---------- Material do exercício

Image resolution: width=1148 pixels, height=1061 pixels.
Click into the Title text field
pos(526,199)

--------------------
---------- Material do exercício

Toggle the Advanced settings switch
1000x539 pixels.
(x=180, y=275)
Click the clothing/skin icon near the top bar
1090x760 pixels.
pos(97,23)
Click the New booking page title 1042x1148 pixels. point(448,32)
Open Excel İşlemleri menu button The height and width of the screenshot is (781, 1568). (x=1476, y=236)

--------------------

## Trabalho pedido
Extraia dos registros acima todas as linhas em que aparece a palavra "Click", copiando cada uma por inteiro.

## Solução
Click into the Title text field
Click the clothing/skin icon near the top bar
Click the New booking page title 1042x1148 pixels. point(448,32)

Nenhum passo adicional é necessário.